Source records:

###

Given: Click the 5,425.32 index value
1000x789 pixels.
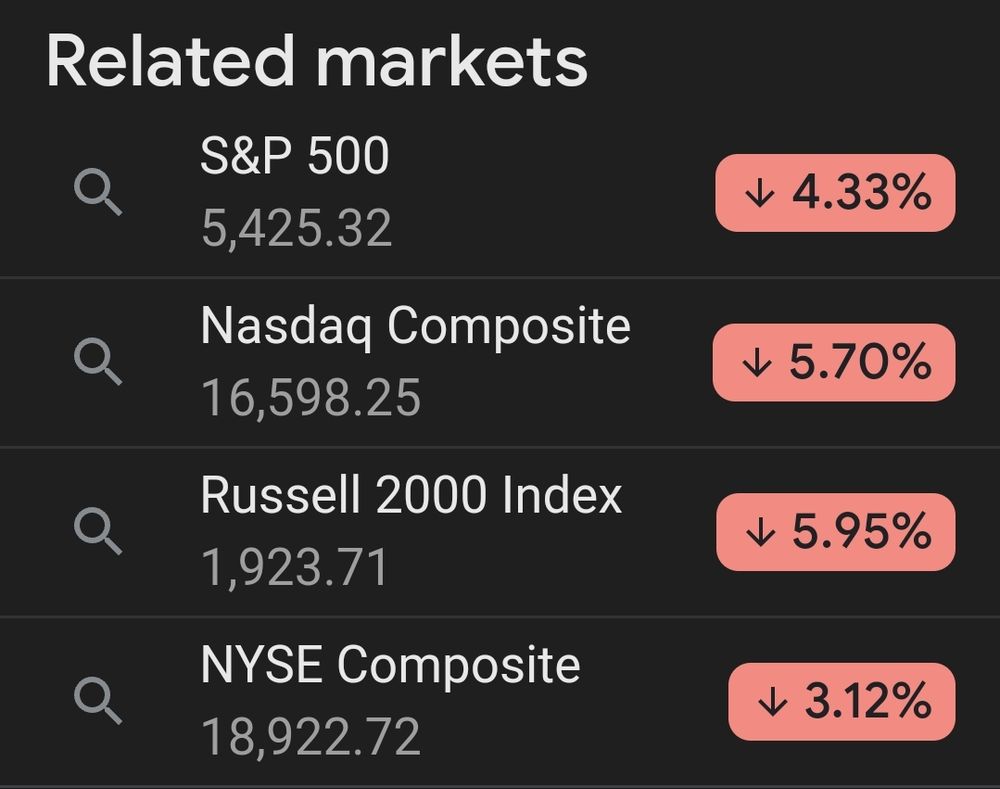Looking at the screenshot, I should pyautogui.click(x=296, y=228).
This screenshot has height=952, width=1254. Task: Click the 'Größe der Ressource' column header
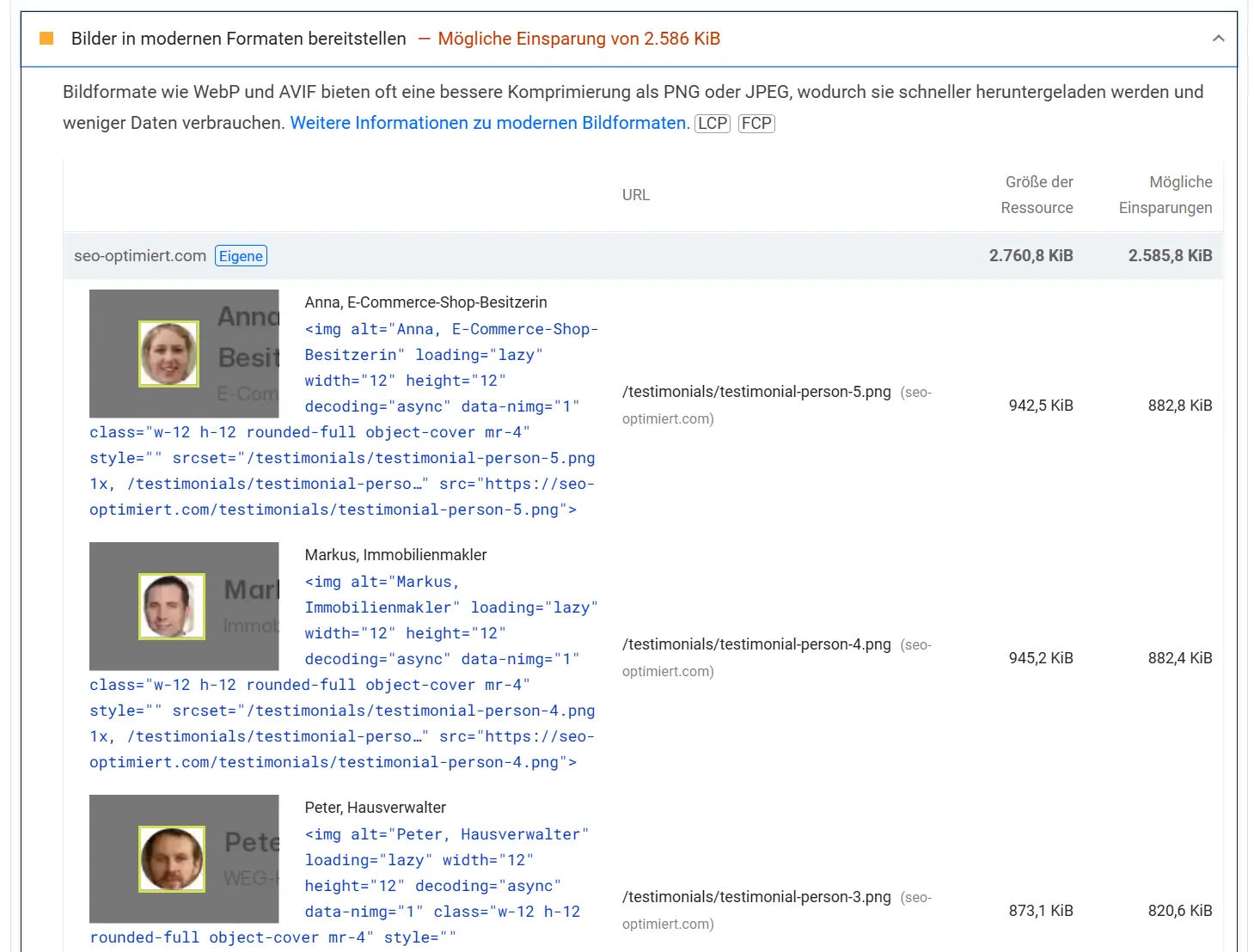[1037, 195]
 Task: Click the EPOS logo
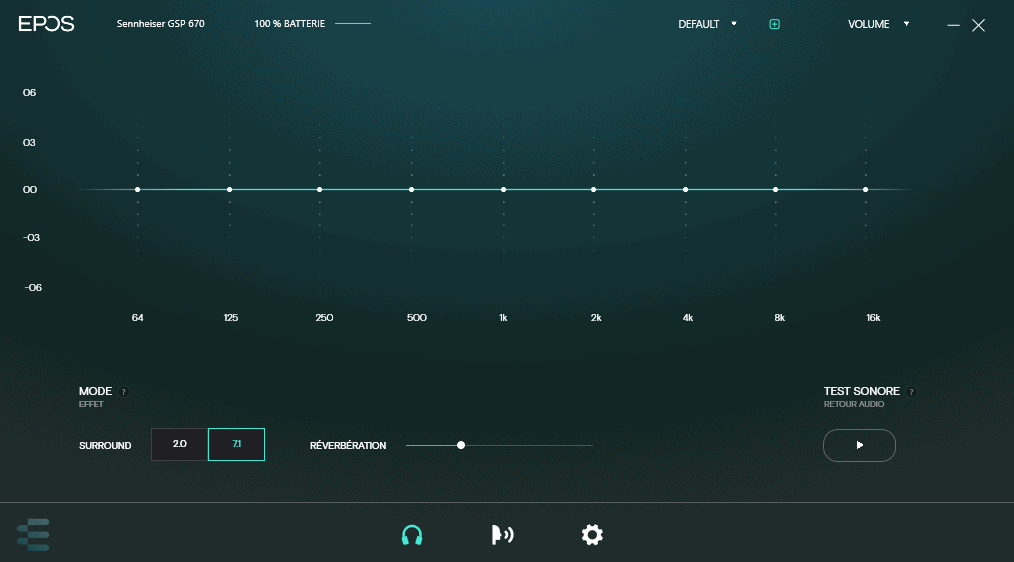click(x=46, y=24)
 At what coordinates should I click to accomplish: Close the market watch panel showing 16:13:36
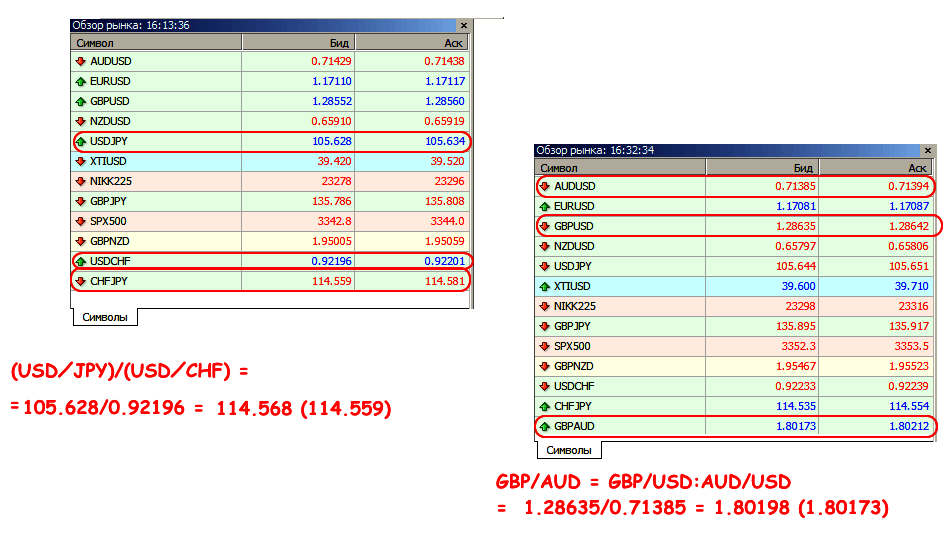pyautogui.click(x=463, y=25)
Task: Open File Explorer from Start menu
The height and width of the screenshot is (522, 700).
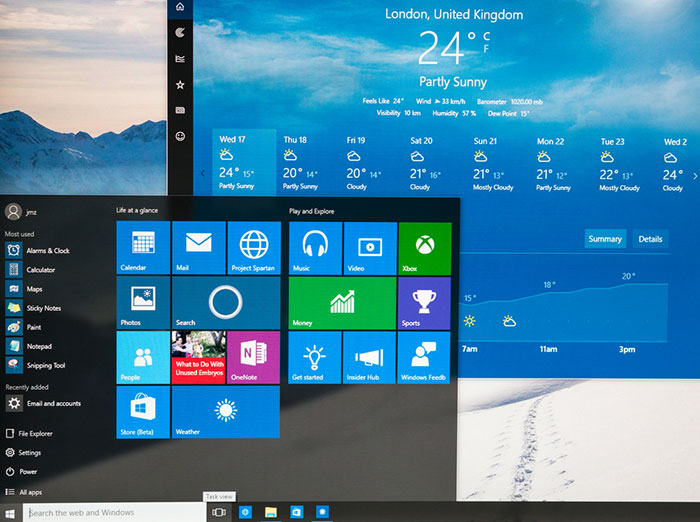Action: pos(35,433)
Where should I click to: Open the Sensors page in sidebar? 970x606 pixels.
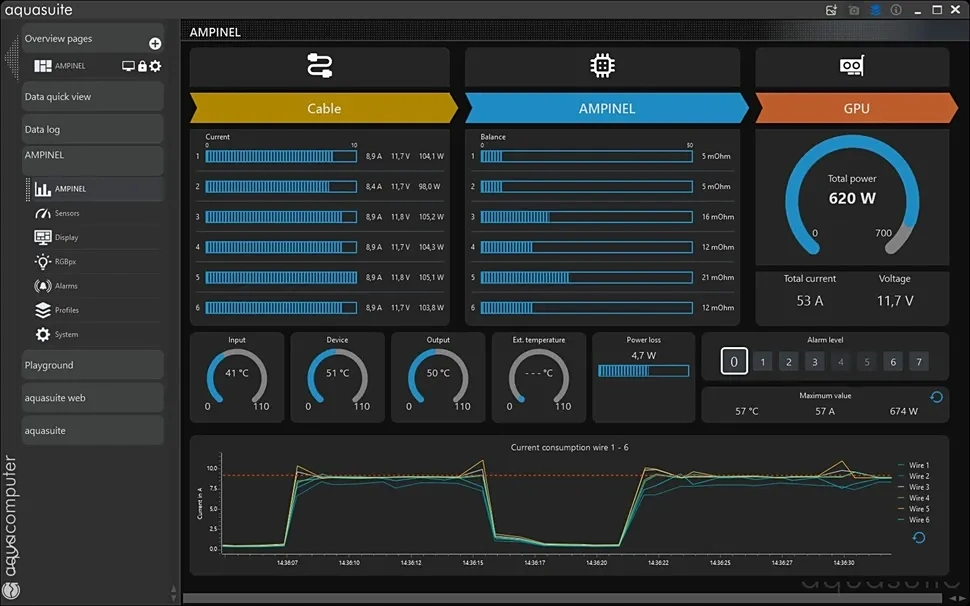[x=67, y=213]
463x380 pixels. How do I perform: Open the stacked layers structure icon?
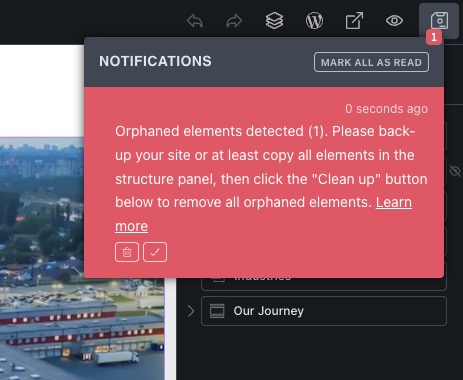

###

Exercise
Skipping any pictures, copy the line that holds "Where should I" and each line after it through the last line of the records, unchanged, and no other lines.

Result
Where should I click to: Open the Sensors page in sidebar? 970x606 pixels.
[x=67, y=213]
463x380 pixels. How do I perform: Open the stacked layers structure icon?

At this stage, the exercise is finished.